This mat is too clever by half. Especially if your name is really Matthew.

Perfect for a computer geek, this doormat says “There’s No Place Like 127.0.0.1” which is, of course, home.

To you, this may appear as a nice but boring pattern on a doormat. To a geek, it spells out “welcome” in binary language. It’s an inside joke that will amuse you as you wait outside.

More clever doormats, after the jump.
Another twist on the inside joke comes from the Navy. This doormat spells out a message in Navy flag code, but it doesn’t say welcome. It says “Wipe your feet!” Which would actually be a more useful message, IF you understood it.

If you are a geek, but your guests aren’t, consider the old-fashioned “welcome” with a twist. Here’s an electro-luminescent doormat complete with motion sensor that triggers the word to light up when someone is detected. They’ll either smile or run screaming for the hills.

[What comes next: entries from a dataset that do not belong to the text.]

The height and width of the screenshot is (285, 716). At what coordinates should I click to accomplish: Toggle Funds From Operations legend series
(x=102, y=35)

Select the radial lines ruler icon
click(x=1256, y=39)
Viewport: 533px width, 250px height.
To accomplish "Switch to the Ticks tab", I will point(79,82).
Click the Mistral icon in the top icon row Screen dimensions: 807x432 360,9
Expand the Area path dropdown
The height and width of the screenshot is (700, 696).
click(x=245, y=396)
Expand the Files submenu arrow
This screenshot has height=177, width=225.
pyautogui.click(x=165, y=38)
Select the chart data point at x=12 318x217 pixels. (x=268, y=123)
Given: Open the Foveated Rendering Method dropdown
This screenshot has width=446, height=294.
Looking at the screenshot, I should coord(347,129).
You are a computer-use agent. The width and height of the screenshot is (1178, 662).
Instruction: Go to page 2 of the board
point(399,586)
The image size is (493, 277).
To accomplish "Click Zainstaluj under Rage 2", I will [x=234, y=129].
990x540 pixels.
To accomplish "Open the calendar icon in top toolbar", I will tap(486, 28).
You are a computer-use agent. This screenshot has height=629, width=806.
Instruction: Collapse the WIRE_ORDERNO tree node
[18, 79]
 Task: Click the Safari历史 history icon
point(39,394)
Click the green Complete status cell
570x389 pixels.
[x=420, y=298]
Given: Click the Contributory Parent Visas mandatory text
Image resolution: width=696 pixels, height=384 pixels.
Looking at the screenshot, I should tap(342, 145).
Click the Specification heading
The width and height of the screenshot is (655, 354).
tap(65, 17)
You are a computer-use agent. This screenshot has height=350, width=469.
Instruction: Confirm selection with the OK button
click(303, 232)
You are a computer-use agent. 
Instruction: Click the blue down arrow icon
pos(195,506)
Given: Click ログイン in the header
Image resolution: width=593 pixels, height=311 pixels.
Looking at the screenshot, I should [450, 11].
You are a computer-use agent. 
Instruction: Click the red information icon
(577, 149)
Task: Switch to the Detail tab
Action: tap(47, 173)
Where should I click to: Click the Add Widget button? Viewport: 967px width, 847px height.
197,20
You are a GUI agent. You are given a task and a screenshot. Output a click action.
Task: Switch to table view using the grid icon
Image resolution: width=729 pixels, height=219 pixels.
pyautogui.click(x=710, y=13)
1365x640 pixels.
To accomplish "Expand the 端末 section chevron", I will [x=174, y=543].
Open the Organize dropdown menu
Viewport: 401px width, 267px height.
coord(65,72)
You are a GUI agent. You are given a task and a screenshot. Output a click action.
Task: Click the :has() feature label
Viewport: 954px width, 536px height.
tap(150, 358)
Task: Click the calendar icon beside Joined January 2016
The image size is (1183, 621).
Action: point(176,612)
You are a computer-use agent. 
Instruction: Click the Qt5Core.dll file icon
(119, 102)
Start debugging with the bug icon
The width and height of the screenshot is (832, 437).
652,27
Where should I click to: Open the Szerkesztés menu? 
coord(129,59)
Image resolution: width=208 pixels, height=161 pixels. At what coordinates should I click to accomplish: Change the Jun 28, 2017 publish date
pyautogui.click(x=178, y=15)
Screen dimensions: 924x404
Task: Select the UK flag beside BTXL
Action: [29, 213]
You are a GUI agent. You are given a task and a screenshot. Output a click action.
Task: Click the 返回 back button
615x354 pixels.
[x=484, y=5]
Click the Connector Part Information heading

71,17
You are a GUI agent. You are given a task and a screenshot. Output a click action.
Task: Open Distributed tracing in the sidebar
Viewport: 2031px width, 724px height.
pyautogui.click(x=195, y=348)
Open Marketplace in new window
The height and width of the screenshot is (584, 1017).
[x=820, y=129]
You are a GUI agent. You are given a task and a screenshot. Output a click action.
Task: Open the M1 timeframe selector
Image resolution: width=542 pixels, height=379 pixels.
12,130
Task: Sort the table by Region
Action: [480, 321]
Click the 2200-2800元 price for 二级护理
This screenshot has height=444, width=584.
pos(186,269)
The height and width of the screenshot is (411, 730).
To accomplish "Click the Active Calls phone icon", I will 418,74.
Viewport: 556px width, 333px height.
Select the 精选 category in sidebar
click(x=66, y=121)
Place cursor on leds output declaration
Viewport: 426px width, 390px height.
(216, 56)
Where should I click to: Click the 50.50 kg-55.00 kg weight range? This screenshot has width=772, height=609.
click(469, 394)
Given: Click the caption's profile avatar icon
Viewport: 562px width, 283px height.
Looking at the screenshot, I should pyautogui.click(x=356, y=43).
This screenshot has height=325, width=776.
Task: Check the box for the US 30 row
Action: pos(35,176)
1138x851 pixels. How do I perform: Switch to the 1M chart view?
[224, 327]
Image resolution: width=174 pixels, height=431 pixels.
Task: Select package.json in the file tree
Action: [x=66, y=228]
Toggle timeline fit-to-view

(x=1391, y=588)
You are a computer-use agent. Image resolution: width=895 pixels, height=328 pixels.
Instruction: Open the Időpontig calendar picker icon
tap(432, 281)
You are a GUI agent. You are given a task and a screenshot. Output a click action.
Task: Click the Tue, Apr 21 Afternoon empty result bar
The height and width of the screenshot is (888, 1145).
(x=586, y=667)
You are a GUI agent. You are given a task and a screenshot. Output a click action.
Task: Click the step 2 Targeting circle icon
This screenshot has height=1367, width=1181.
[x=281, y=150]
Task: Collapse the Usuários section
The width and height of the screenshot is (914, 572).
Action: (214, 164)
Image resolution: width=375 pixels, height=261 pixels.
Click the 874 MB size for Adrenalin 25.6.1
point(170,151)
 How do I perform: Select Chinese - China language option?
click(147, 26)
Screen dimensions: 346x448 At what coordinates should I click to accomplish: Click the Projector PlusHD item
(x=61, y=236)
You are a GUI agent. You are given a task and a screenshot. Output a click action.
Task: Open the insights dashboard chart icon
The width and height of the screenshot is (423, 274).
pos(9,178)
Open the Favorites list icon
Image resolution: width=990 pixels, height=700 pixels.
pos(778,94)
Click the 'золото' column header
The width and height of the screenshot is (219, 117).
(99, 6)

To take that idea a bit further, how about an animated Space Invaders doormat that runs on AA batteries and uses flat panel LEDs? Too cool.

The outdoorsman with this doormat makes it clear that he might not be home for a particular reason.
You might make your visitors a little nervous with this one, or else they’ll just laugh, like I did!

I once labeled this “the best doormat ever”. A perfect gift for some of my more, um, adventurous neighbors.

This versatile doormat can be positioned to tell visitors how you feel on any particular day. Do you want them to “come in” or “go away”?

A hostage situation printed on a doormat means you’ll open the door to smiling guests.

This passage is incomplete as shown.